What happened in farmland transactions this autumn

As some 8,000 Fonterra farmer-shareholders receive a capital return of $2.00 per share, the nation’s farmland market stands to be impacted. At roughly $400,000 per farm, it's the biggest single dividend to the farming sector in living memory, and it's creating a window of market conditions we haven’t seen before.

The typical market cycle has been disrupted

There's a predictable cycle in rural markets: farmers stop selling when there's liquidity. Their returns are strong, and confidence is high. But, when milk pricing comes off, returns drop, farmers want to sell. By then, nobody's buying. This Fonterra dividend breaks that pattern. It creates immediate capital without forcing a decision.

Farmers didn't have to sell land to get a $400K cash injection. It just arrived. Right now there are active buyers in the market: cross-sector patient capital, banks looking to optimise portfolios, overseas investors, consolidators. In 12 months, that cohort may have moved on or tightened their criteria. The window for seamless execution is genuinely narrow. Timing is everything.

The tier one dairy story has just been elevated

Top-tier Canterbury dairy farm prices have reset that end of the market in recent times. For instance, a fully irrigated property near Rakaia sold for $34 million a few months back. That’s $87,000 per hectare, a regional record. What that means is that tier one dairy property has been repriced. The very best blocks in Canterbury, Waikato, and Southland are now commanding premium dollars, while tier two and tier three are seeing transaction volume but no price lift.

Even at $87,000 a hectare, the fundamentals work. You can plus or minus 1% on production every year and feel confident in your cost base. While some regions offer compelling 8 or 9% returns, there’s a trade off in drought years. Dairy recorded a bumper transaction year in 2025 which has slowed. Since then, activity has quietened - not because demand has softened, but because vendors are comfortable. Farmers sitting on a strong Fonterra payout are doing the maths: "I'm making an extra $200,000 a year. Why would I sell now when I can hold and pocket another season?" It's a rational position. It's also the kind of thinking that looks shrewd right up until the market moves and the window has closed.

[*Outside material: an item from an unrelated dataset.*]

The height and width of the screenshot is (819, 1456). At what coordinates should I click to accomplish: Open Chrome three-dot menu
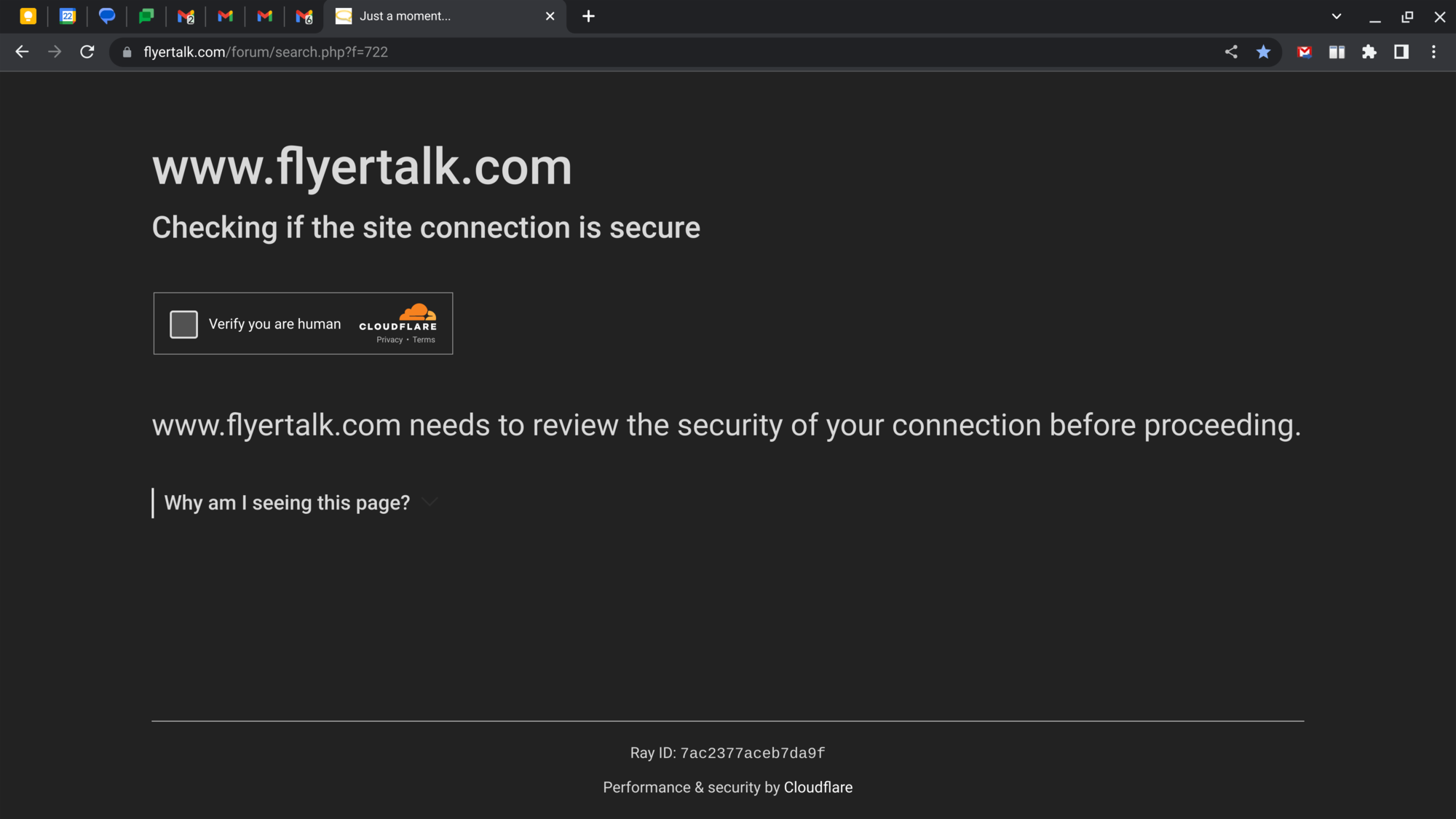(x=1433, y=52)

Tier two and tier three farmland owners (with the Fonterra payout sitting in the bank) are likely thinking about this differently now. The buyers are here. That liquidity won't last forever.

Horticulture is a fruit salad of values

Viticulture is one of the few rural sectors right now where buyers can get quality assets at a fraction of peak values. Grape prices went from $2,400 a tonne in 2023 to $1,500 now, and Marlborough vineyard values have compressed from $360,000 a hectare to sub $200,000. Tier two viticulture land sits at closer to $70-60K. In viticulture right now, the best assets are no longer priced for perfection. They’re priced for today’s market conditions. Productive vineyards are at levels that were unheard of a few years ago. But this window won’t stay open indefinitely. Buyers are active. Banks are looking at viticulture rationalisations, overseas investors are watching, and that activity won't hold for another two years. As highlighted in the 2026 Knight Frank Wealth Report, smart investors are increasingly targeting sectors where values have corrected and long-term fundamentals remain intact. The investors who’ll do the best are the ones who grab an opportunity while the market is finding its feet. Kiwifruit is completely different. In April, a 6.39-hectare property near Te Puke sold for $7.7 million: SunGold and Hayward at auction. Pricing now at $1.4 million per hectare (down from $1.9m) but generating reasonable returns. Transactions are happening. Snow Williams, our kiwifruit specialist, is flagging something important: red varieties went to commercial auction for the first time in April, with the Red80 license auction closing at $457,000. There’s clearly major value in premium kiwifruit genetics and it’s going to reshape market pricing across the sector.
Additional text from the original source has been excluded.